Fora do Pará a empresa fornece para Manaus, mantém uma pequena fábrica no Rio de Janeiro, que distribui o produto na cidade e em São Paulo. A Cairu mira o mercado do Nordeste no futuro, por meio de franquias.
O slogan da Sorvete Glacial de Manaus (AM) é "A fruta gelada". Com essa proposta a pequena sorveteria, criada por um casal de origem portuguesa nos anos 80, tornou-se líder no mercado local e tem hoje 200 funcionários, 12 lojas próprias e 500 revendedores com freezers da marca na capital e em 10 municípios do interior do Amazonas. No semestre mais quente do ano, a sorveteria pode produzir até 20 toneladas por dia e mantém a média entre cinco e seis toneladas no período das chuvas.
Para competir com sorvetes 'soft' e marcas locais e nacionais, a Glacial mantém um mix de produtos com preços entre R$ 2 e R$ 30. "Atendemos da classe D à A", afirma José Antônio Lóio, sócio-proprietário e filho dos fundadores.
A sorveteria trabalha com 50 sabores. Os regionais oscilam entre 25 e 28, de acordo com a estação e a safra. "O amazônica tem uma grande preferência pelos sabores regionais", garante Lóio. Açaí, tucumã e cupuaçu batem os sabores tradicionais tanto no palito quanto na massa.
A empresa olha para o segmento turístico de maneira especial. Antes da Copa de 2014, vai abrir três novas sorveterias. Está presente no aeroporto, hotéis e restaurantes, e mantém parcerias com empresas e governo para associar o produto à Amazônia. A boa aceitação levou a empresa a buscar hoje parceiros fora do Amazonas para expandir a marca.

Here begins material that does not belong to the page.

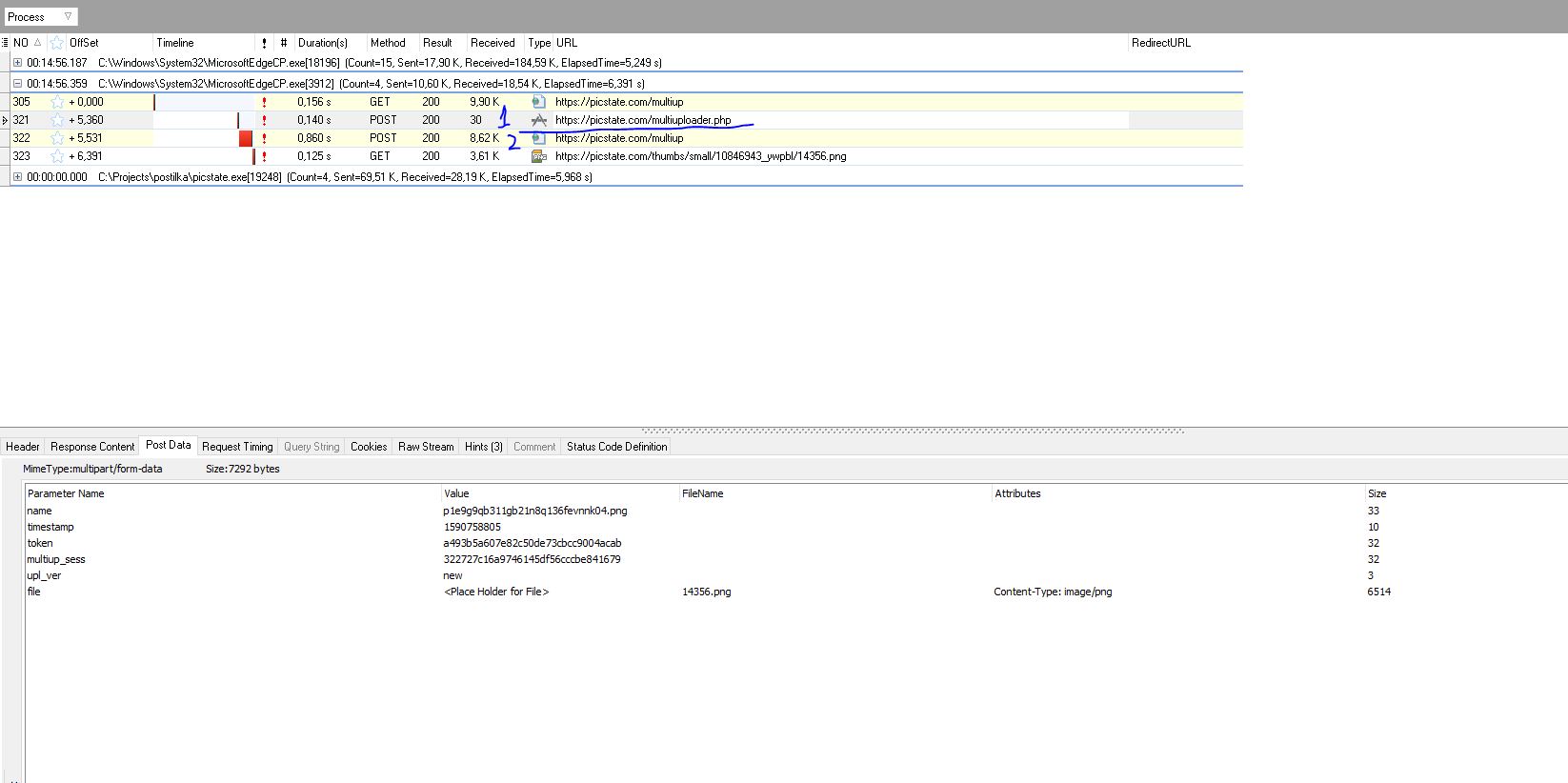Star request number 305
The height and width of the screenshot is (783, 1568).
[57, 102]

A preferência do mercado pelos sabores locais se confirma em empresas de menor porte. A sorveteria Acre-Bom de Rio Branco (AC) tem duas lojas e produz em média 1300 picolés e 200 quilos de sorvete ao dia. São 38 sabores de picolé e 30 de massa.
A sorveteria é uma das mais antigas e tradicionais na cidade e pratica um preço um pouco acima da concorrência. "A qualidade não é a mesma. Trabalhamos com 100% de fruta, sem corante", justifica João Paulo Marques, administrador da Acre-Bom. Marques é casado com Manoely Vasconcelos, neta do fundador da empresa, Lauro Vasconcelos.

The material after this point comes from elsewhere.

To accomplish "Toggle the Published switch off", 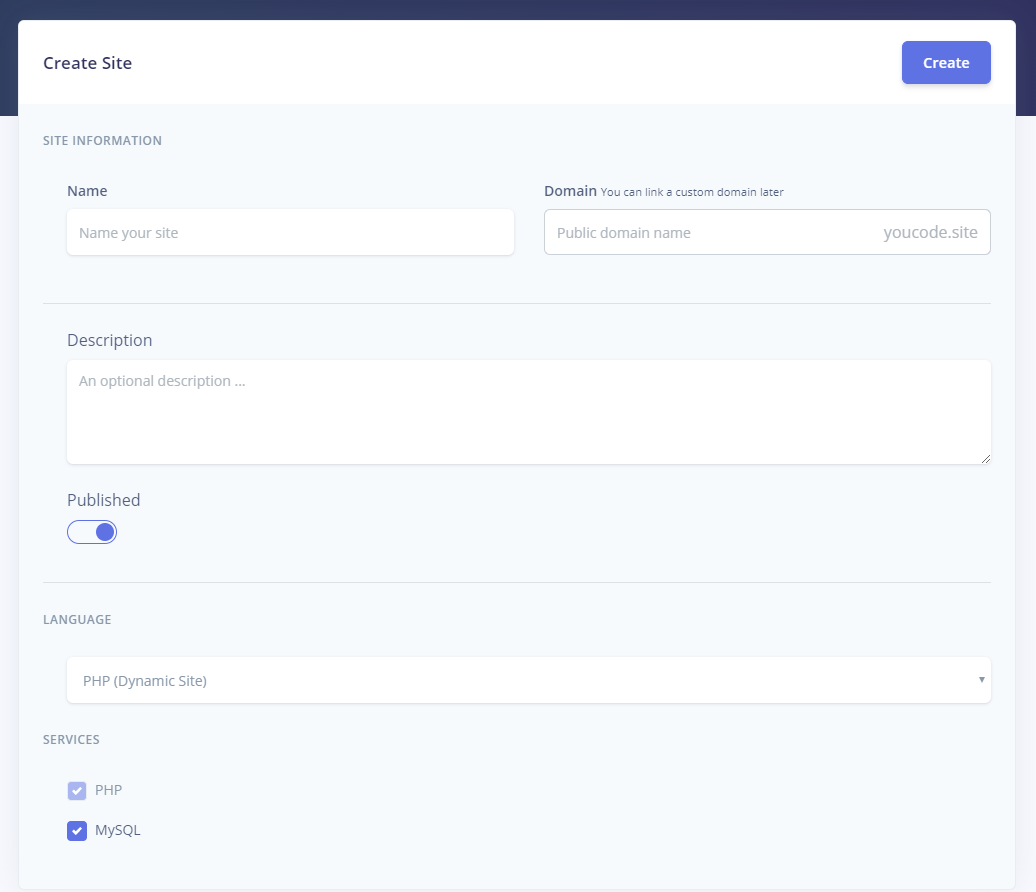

Antes de tornar-se um dos mais tradicionais sorveteiros do Acre, Vasconcelos deixou os seringais onde nasceu e foi para Brasileia (AC), onde criava receitas com os frutos regionais. Para fazer os primeiros sorvetes usou goma de mandioca como emulsificante e clara de ovo para estabilizar a massa. O acerto do "Seu Lauro" há 40 anos é a razão do sucesso das sorveterias da Amazônia e da Acre-Bom. Os sabores mais vendidos são o açaí com leite e o abacaxi com pedaços da fruta.
"Quanto mais você aproxima um produto da sua origem, maior é a satisfação", resume Cristiano Amorim, administrador da ' Gelateria Dois-Noventa ', a primeira em estilo italiano de Boa Vista (RR). A gelateria trabalha com sabores locais, como graviola e taperebá. Até regionalizou a tradicional 'panna cotta' italiana, acrescentando castanha do Pará e doce de leite. Inaugurada há um mês, a 'Dois-Noventa' já tem um campeão de vendas. Nenhuma novidade: é o açaí.